Given how finance minister P Chidambaram is cutting down on Plan expenditure in a big way, and how this could be the target of further cuts in FY14, the usual critics have come out protesting. Cutting Plan expenditure, the argument goes, robs the country of vital investments—or of expenditure in critical areas like education or infrastructure—and therefore slows down the overall growth potential of the economy.
Cutting any expenditure, including digging a ditch and then filling it up, let’s be clear, has a contractionary impact on the economy in the first round. What matters, however, is what happens finally. If the contraction in government spending leads to a significant cut in the fiscal deficit—and assuming, as is the case, that the bulk of expenditure is for consumption and not investment—that’s beneficial since it lowers overall borrowing costs in the economy.
In general, the distinction between Plan and non-Plan expenditure is an arbitrary one and, for many years now, there has been talk of abolishing the distinction but nothing has ever happened. So, every year, the budget documents happily make this distinction and the lay reader assumes Plan expenditure is sacrosanct, of the nation-building variety, while non-Plan is less so. Nothing could be farther from the truth. Indeed, in FY13, the budget has a Plan expenditure of R5,21,025 crore of which R1,00,512 crore is on account of capital expenses and a non-Plan expenditure of R9,69,900 crore of which R1,04,304 crore is on account of capital expenses. Essentially, Plan expenditure includes expenditures vetted by the Planning Commission after discussion between the finance ministry and various line ministries.
****************************************
## Given request A
Repeat all three entries below, requests included, and offset the click coordinates in each answer by adding -137 to every number, leaving out the pictures.

## Records shown
****************************************
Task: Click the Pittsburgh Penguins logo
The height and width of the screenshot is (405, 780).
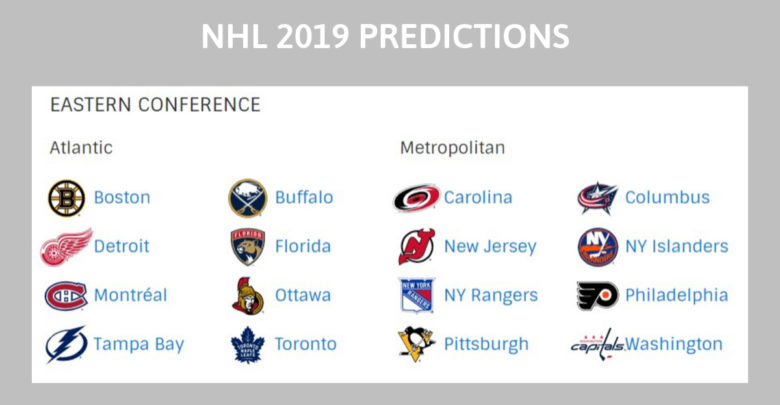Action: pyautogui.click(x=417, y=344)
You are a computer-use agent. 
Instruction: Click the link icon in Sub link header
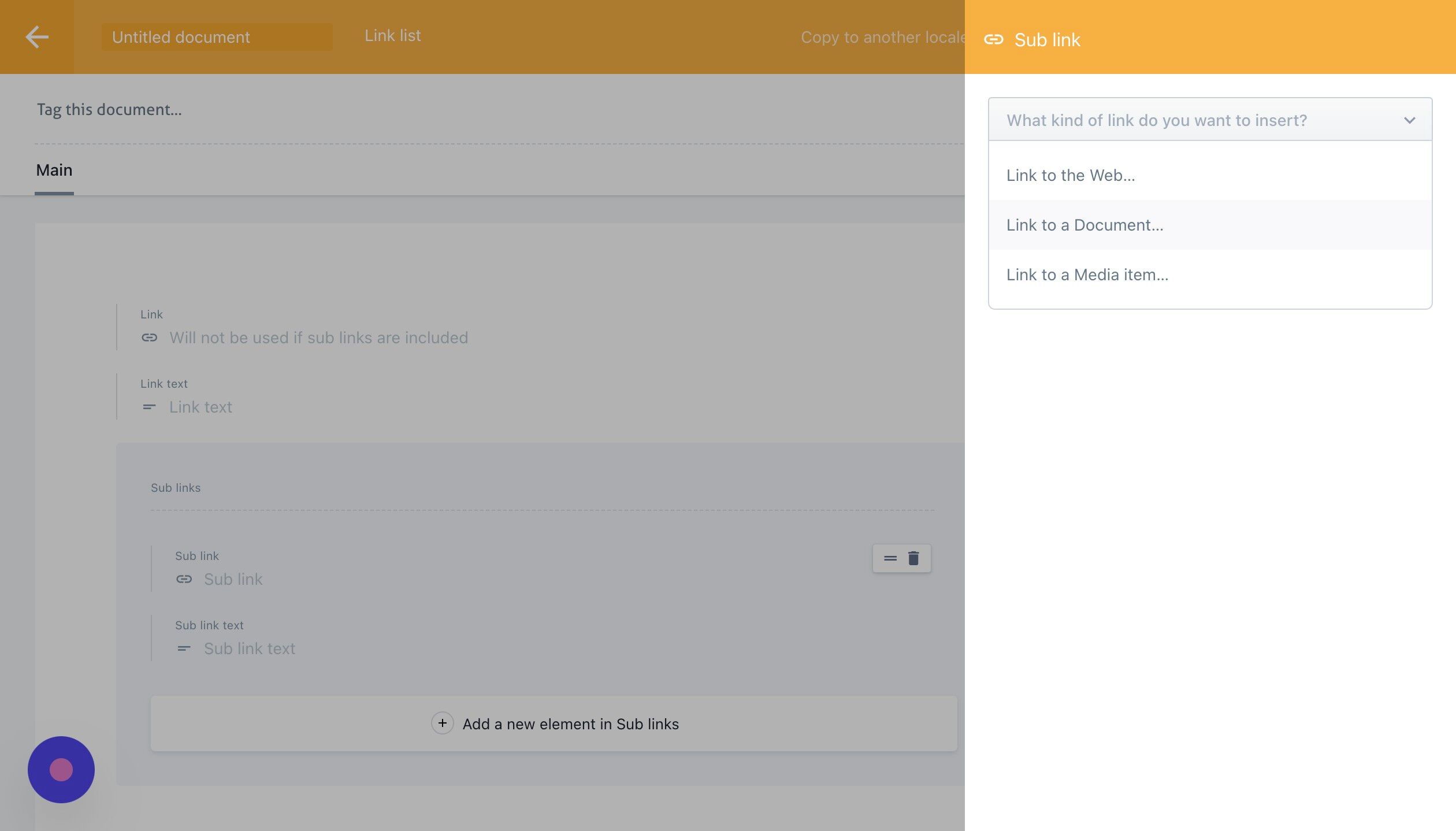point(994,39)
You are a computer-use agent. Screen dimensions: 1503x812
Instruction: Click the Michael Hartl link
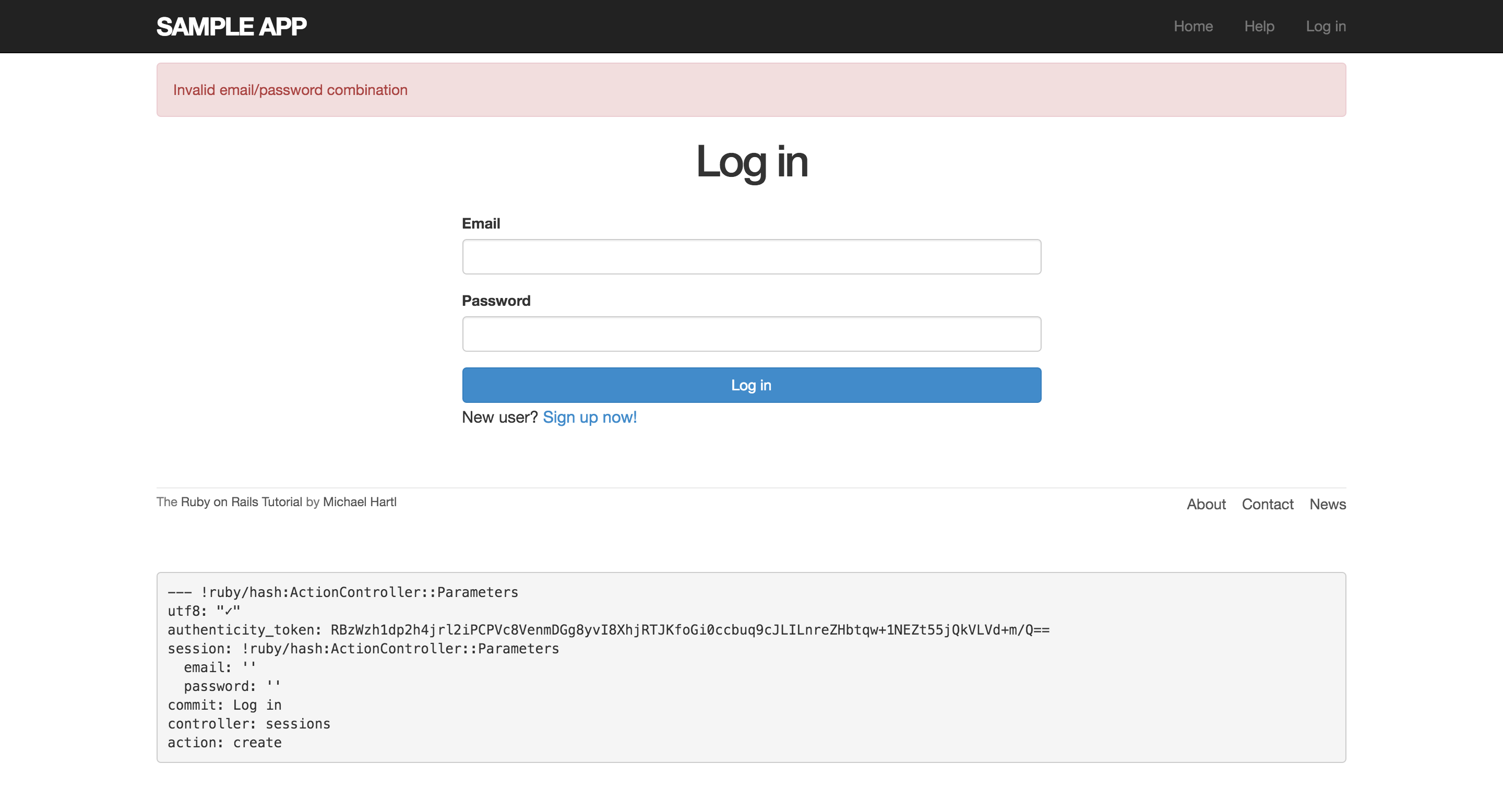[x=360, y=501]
****************************************
## Given request B
Write out the passage of the commentary on Plan expenditure that begins at the words "Given how finance" and stops after "of the economy.", word for word.

## Correct response A
Task: Click the Pittsburgh Penguins logo
The height and width of the screenshot is (405, 780).
Action: pyautogui.click(x=280, y=207)
You are a computer-use agent. 
Instruction: Click the link icon in Sub link header
point(857,-98)
You are a computer-use agent. Screen dimensions: 1503x812
Instruction: Click the Michael Hartl link
[x=223, y=364]

## Correct response B
Given how finance minister P Chidambaram is cutting down on Plan expenditure in a big way, and how this could be the target of further cuts in FY14, the usual critics have come out protesting. Cutting Plan expenditure, the argument goes, robs the country of vital investments—or of expenditure in critical areas like education or infrastructure—and therefore slows down the overall growth potential of the economy.